3D Visual Foundation Models

Abstract

Our research asks a single question. Can a neural network look at a handful of unposed images and immediately understand the 3D world they depict? Classical pipelines tackle this through long chains of feature matching, structure-from-motion, multi-view stereo, and per-scene optimisation, with each step accumulating error and brittleness when generalised beyond curated benchmarks. We study a new generation of 3D visual foundation models, feed-forward transformers that jointly predict camera parameters, dense point maps, correspondences, and renderable representations such as 3D Gaussians directly from pixels. Building on the DUSt3R, MASt3R, VGGT, and π³ line of work, we investigate stronger geometric inductive biases, permutation- and viewpoint-equivariance, dynamic-scene extensions, and unified outputs that bind geometry, appearance, semantics, and uncertainty. The longer-term vision is a single backbone that powers reconstruction, novel-view synthesis, object pose, and embodied perception, closing the loop between vision and the physical world.

Research Idea

3D visual foundation models are reshaping how machines perceive space. Instead of stitching together hand-crafted modules — keypoints, matchers, bundle adjusters, MVS — a single transformer now ingests raw, unposed images and outputs geometry, cameras, and correspondences in one forward pass. Our group works at the frontier of this shift. We are interested in students who want to redesign the architecture of 3D perception itself, not just train another head on top of a frozen backbone.

Feed-Forward 3D Reconstruction from Unposed Views

We explore models that take one, a few, or hundreds of images of an unseen scene and predict camera intrinsics, extrinsics, depth, and dense point maps in a single forward pass — no SfM, no per-scene optimisation, no calibration. This is the regime that DUSt3R opened and that VGGT and π³ have pushed to room-scale and beyond. The central technical questions we care about are: how do we scale these transformers to long input sequences while preserving multi-view consistency, how do we inject the right geometric inductive biases without sacrificing the elegance of pure attention, and how do we make predictions provably equivariant to view permutation and reference choice?

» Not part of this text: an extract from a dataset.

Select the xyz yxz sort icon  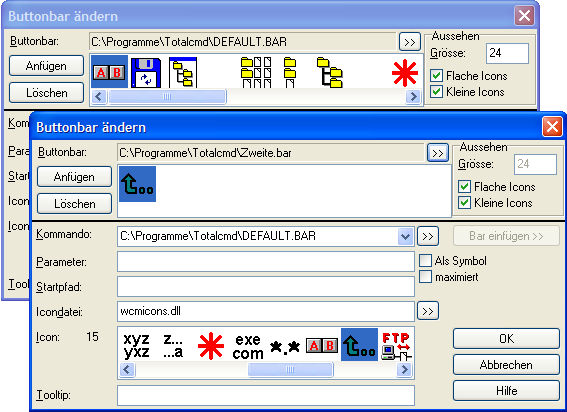(136, 346)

We treat the unified 3D representation (geometry + appearance + semantics + uncertainty) shown in the centre of our overview figure as the target output of a single backbone, rather than something assembled post-hoc.

Selected references

VGGT: Visual Geometry Grounded Transformer (Wang et al., CVPR 2025 Best Paper) — https://arxiv.org/abs/2503.11651
DUSt3R: Geometric 3D Vision Made Easy (Wang et al., CVPR 2024) — https://github.com/naver/dust3r
π³: Permutation-Equivariant Visual Geometry Learning (Wang et al., 2025) — https://arxiv.org/abs/2507.13347
MoGe: Monocular Geometry Estimation for Open-Domain Images (Wang et al., CVPR 2025 Oral) — https://arxiv.org/abs/2410.19115
CroCo v2: Cross-View Completion Pre-training for Stereo and Flow (Weinzaepfel et al., ICCV 2023) — https://github.com/naver/croco

Dense Visual Correspondence at Foundation-Model Scale

Correspondence — knowing which pixel in image A maps to which point in image B and where that point sits in 3D — is the connective tissue of multi-view perception. The cross-view consistency grid on the right of our figure highlights this: the same object viewed from different angles must light up the same 3D location. We are interested in foundation models that learn correspondence as a consequence of solving 3D, rather than as an isolated descriptor task. This unlocks robust matching across extreme baselines, occlusion, and appearance change, and feeds directly into pose, SLAM, and re-identification.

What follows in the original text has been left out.